INSTRUCTIONS FOR THE TASK: Every line from the one containing "Select round 10 instruction text" to the end of the records below must be copied exactly, and no pictures may be included.

Screenshot grounding data
□ □ □ □ □

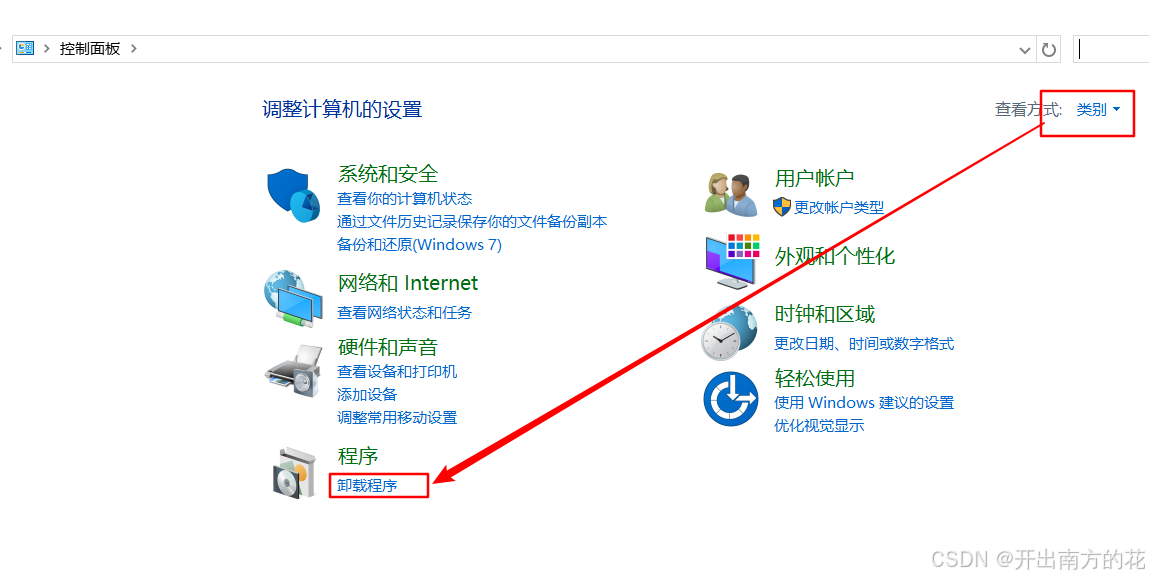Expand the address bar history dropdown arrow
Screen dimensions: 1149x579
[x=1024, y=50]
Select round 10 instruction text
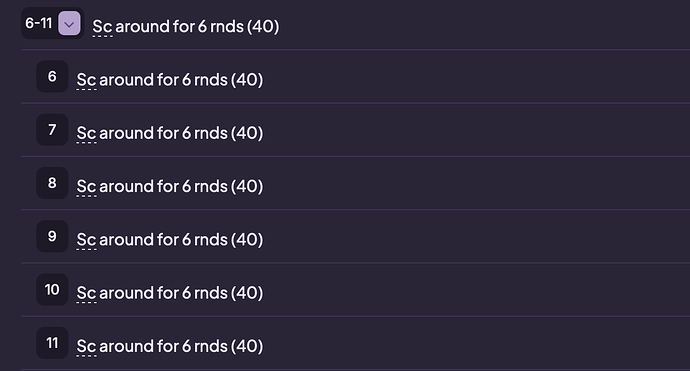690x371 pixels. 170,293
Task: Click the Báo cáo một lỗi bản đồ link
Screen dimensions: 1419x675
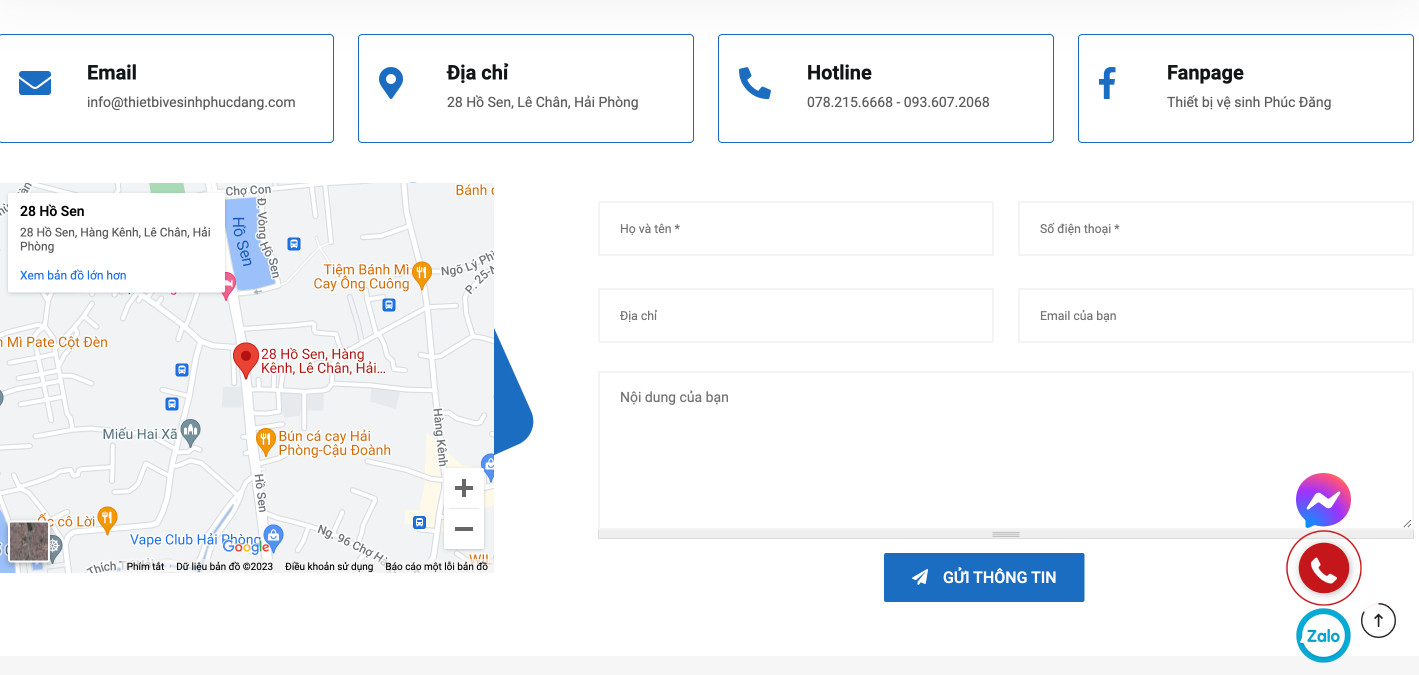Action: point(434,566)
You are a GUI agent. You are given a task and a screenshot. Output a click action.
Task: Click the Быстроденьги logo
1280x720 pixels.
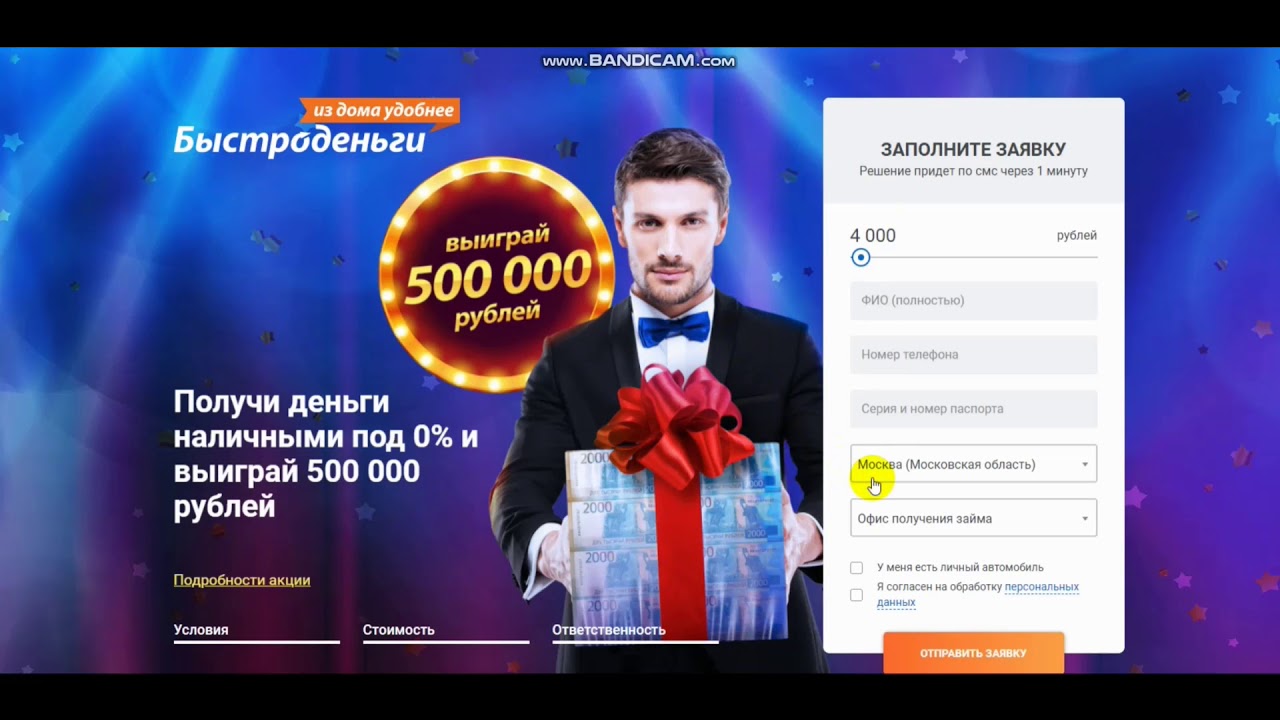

□ □ □ □ □

YOUR SOLUTION:
Select round 10 instruction text
690x371 pixels. 170,293
Task: Click the Báo cáo một lỗi bản đồ link
Screen dimensions: 1419x675
Action: point(434,566)
You are a GUI agent. You are given a task and a screenshot. Output a click action.
Task: Click the Быстроденьги logo
1280x720 pixels.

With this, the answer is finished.